Jalaluddin al-Rumi is a renowned thirteenth century Persian poet who wrote about the ways of humanity and spiritual arguments. He is greatly appreciated by this generation as well as previous generations because of how relatable Rumi’s words are.

Now, Hollywood wants to present Rumi’s story to all audiences. Screenwriter David Franzoni and producer Stephen Joel Brown have their sights set on Leonardo DiCaprio to play the lead role of Rumi. But will the viewers be satisfied with a white man playing the role of a Persian?

Some argue that it is necessary to show the world the positive side to Islam, to ease the tensions between the world and Islam, and if a white actor will get the most positive recognition, so be it.

On the other hand, the hashtag #RumiWasntWhite has been going around on Twitter and other social media platforms. Those who do not want DiCaprio to play Rumi have even gone as far to start many petitions across the Internet. These petitions have thousands of supporters who have signed their agreement.

Their argument is that Hollywood is whitewashing everything. This is apparent even to viewers who do not pay close attention to the details. In The Prince of Persia, white actors (and actresses) are cast as Middle Easterners and Asians.
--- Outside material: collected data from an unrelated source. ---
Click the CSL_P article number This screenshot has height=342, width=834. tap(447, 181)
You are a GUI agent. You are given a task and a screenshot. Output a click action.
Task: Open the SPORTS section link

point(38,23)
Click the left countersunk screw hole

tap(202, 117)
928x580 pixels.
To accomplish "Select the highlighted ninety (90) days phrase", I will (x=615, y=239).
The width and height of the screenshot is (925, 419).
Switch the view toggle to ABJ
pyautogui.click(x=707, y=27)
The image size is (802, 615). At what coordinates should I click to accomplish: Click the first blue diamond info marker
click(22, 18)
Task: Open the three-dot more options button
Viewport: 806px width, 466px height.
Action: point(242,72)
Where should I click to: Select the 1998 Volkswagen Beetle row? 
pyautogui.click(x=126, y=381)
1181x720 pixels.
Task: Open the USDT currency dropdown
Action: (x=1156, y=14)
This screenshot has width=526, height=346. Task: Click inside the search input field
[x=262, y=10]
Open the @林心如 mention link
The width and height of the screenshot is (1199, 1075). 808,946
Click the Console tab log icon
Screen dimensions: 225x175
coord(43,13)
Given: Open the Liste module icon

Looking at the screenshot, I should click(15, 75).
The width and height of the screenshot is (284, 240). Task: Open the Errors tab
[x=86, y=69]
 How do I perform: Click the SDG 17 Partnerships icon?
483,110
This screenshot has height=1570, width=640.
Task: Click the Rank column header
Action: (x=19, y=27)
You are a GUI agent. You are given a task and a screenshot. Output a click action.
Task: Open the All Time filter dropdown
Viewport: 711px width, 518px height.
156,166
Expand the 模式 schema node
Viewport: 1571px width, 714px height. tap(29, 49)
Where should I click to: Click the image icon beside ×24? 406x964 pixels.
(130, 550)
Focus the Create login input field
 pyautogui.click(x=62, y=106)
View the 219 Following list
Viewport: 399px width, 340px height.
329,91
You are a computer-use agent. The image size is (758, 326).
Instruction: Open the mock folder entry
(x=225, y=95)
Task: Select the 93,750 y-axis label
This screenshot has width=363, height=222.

In Argo, an American of Irish descent was chosen to play an American of Mexican descent. In Breakfast at Tiffany’s, Mickey Rooney (white) played an angry Japanese neighbor. Need the list go on?

Another point that these petitioners are presenting is that it is so easy for Hollywood to get Middle Eastern actors to play the role of the bad guys, the terrorists. However, when it comes to showing them in a positive manner, Middle Easterners are not even on the audition list. This also applies to many other races for other stereotypes.

Hollywood directors have a common excuse in their defense. Actors and actresses of minority ethnicities do not have as much star power in the film industry to be a part of big budget movies. The question is, how will they achieve the “star power” if they are never given the chance?

Even though Leonardo DiCaprio is the first choice for Franzoni and Brown, he has not been asked, and sources close to DiCaprio have clearly stated that he will not be pursuing the role of Rumi.

Even so, should Leonardo DiCaprio have been considered to play the role of a Persian poet despite his not being of Persian descent? Would he be a better choice to get more exposure, or should a Middle Eastern actor get the chance?